## Data extracted from a collection
'''
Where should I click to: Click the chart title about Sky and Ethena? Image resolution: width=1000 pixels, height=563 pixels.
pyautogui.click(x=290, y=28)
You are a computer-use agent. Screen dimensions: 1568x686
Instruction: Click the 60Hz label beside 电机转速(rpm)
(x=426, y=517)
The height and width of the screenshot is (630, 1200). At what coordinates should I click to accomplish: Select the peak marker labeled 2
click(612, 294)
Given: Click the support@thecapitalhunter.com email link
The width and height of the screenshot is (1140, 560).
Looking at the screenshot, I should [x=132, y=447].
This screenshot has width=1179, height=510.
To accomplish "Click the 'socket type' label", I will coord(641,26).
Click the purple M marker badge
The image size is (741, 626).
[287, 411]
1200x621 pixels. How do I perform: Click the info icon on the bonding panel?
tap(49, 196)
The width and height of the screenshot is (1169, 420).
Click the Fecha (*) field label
'''
## WHAT YOU HAVE TO DO
Starting at the line that contains "The width and height of the screenshot is (1140, 560).", quote each remaining line of the entries above, unchanged.

## RESPONSE TO THE EXERCISE
The width and height of the screenshot is (1140, 560).
Looking at the screenshot, I should [x=132, y=447].
This screenshot has width=1179, height=510.
To accomplish "Click the 'socket type' label", I will coord(641,26).
Click the purple M marker badge
The image size is (741, 626).
[287, 411]
1200x621 pixels. How do I perform: Click the info icon on the bonding panel?
tap(49, 196)
The width and height of the screenshot is (1169, 420).
Click the Fecha (*) field label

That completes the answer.